__WORK REQUIRED__:
What is needed is an exact copy of the lines from the one containing "414x231 pixels." through the last line of the records, with no pictures.

----------

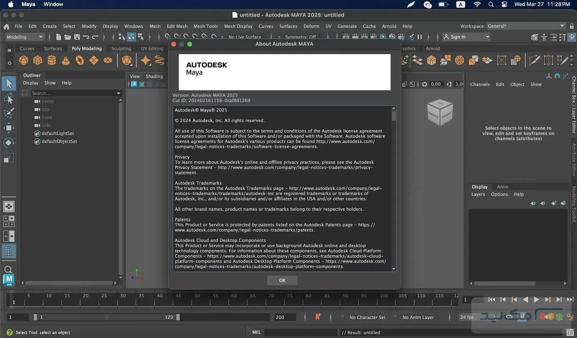The image size is (577, 338).
Task: Click the Undo arrow in the status line
Action: (x=86, y=37)
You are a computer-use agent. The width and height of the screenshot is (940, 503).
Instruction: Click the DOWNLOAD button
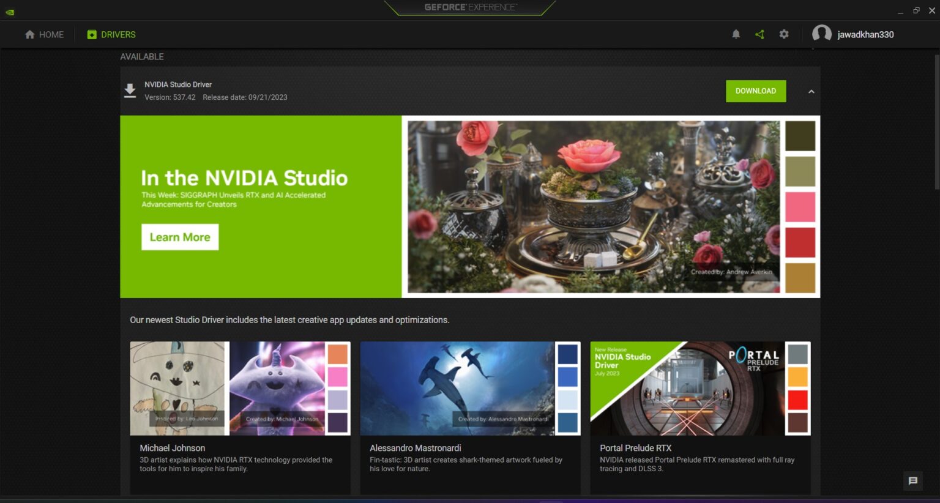pyautogui.click(x=755, y=91)
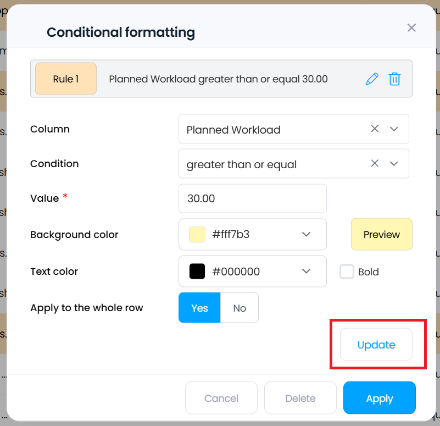Open the Background color dropdown
440x426 pixels.
point(307,235)
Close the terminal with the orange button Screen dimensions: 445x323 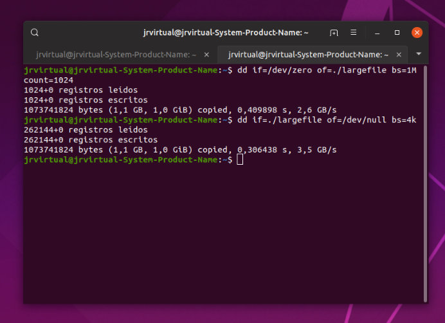click(x=417, y=32)
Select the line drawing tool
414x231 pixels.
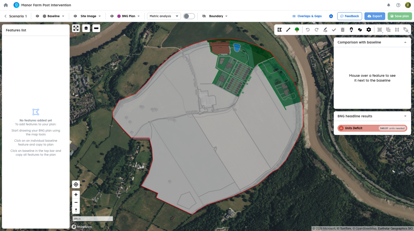[288, 29]
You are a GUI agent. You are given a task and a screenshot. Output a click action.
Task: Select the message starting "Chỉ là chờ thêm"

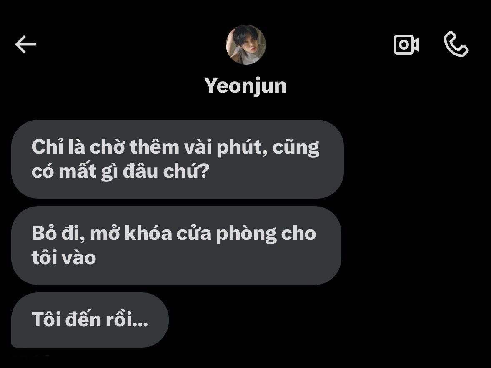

----------

__EXERCISE RESPONSE__:
414x231 pixels.
[288, 29]
You are a GUI agent. You are given a task and a screenshot. Output a click action.
Task: Select the message starting "Chỉ là chờ thêm"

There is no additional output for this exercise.